Oceń
Do gabinetu tatuażu zgłosiła się mama dwulatka, która poprosiła o “wytatuowanie dziecka”. Tatuażystka na początku pomyślała, że klientka chce po prostu zrobić sobie tatuaż związany z dzieckiem (np. datę urodzin czy portret dziecka), jednak była w błędzie. Gdy zapytała o szczegóły okazało się, że kobieta ma na myśli wykonanie tatuażu na skórze malucha!
– Ja bym przyszła z synkiem i zrobiłabyś mu tatuaż. Tylko nie wiem, jak zareaguje na ból, bo ma dopiero dwa latka – napisała.
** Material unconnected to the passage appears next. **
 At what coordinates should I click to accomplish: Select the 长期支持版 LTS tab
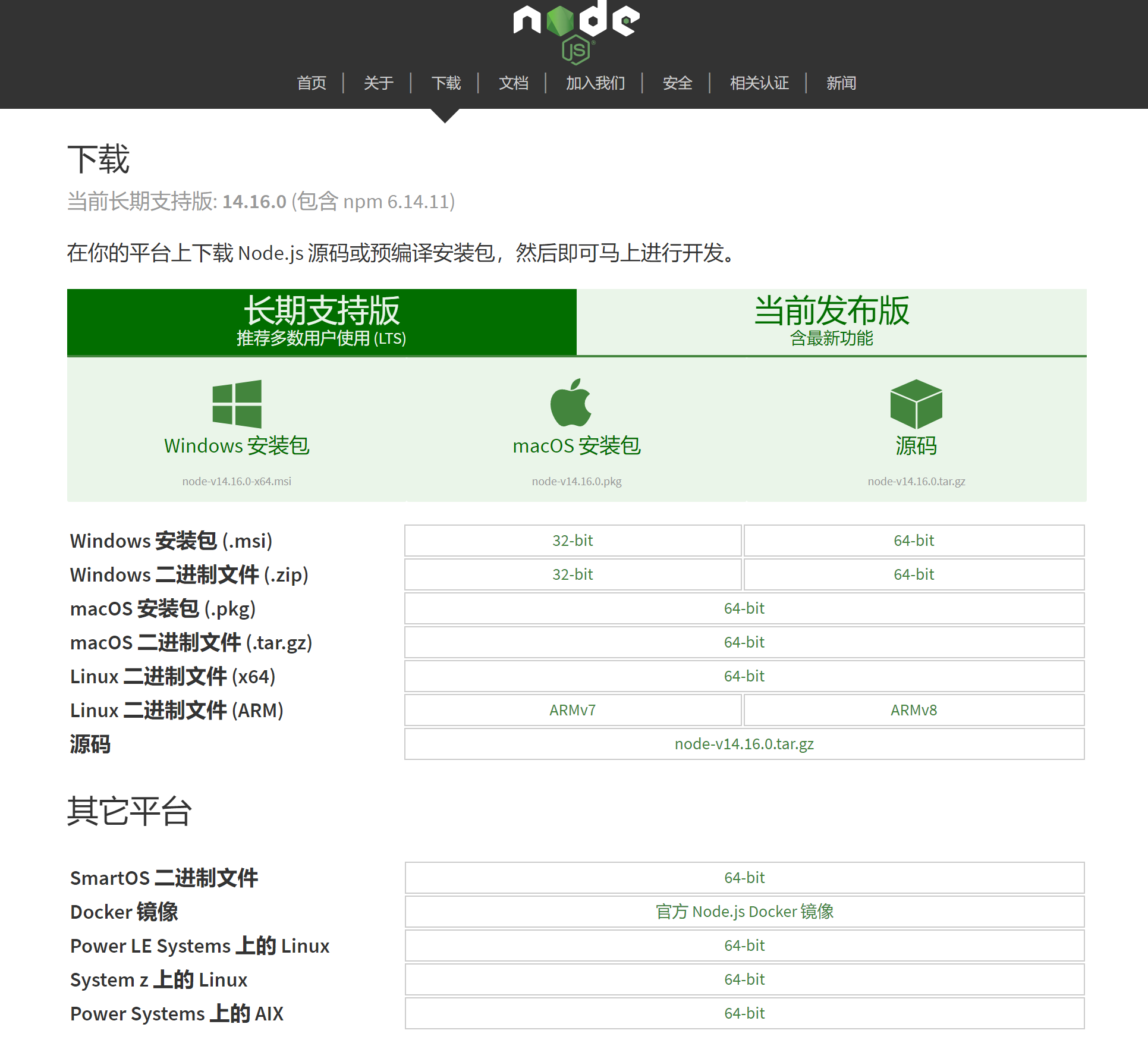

Gdy tatuażystka zdecydowanie odmówiła, matka zaczęła ją uporczywie przekonywać. Chodziło o wytatuowanie dziecku grupy krwi - “na wszelki wypadek”. Zdaniem klientki, takie rozwiązanie mogłoby uratować malucha w chwili zagrożenia. Mama dwulatka była na tyle przekonana do swojego pomysłu, że użyła nawet szantażu i zakończyła rozmowę mówiąc, że jeśli nie wykona tatuażu w tym miejscu, znajdzie inny salon.
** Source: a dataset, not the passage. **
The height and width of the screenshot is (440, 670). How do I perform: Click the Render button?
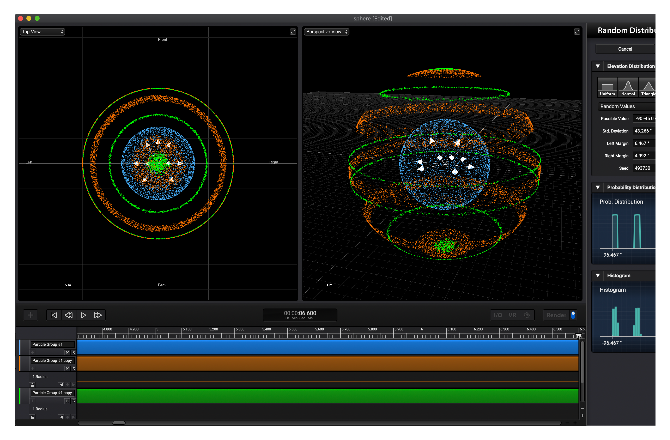click(555, 315)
Wyjaśniamy: lekarze nie sugerują się informacjami o pacjencie, które widzą np. na biżuterii czy tatuażach w trakcie badania. W sytuacji zagrożenia zdrowia czy życia takie rzeczy nie mają żadnego znaczenia. To jedynie “ozdoba” i gadżet, który w żaden sposób nie przyspiesza procedur medycznych.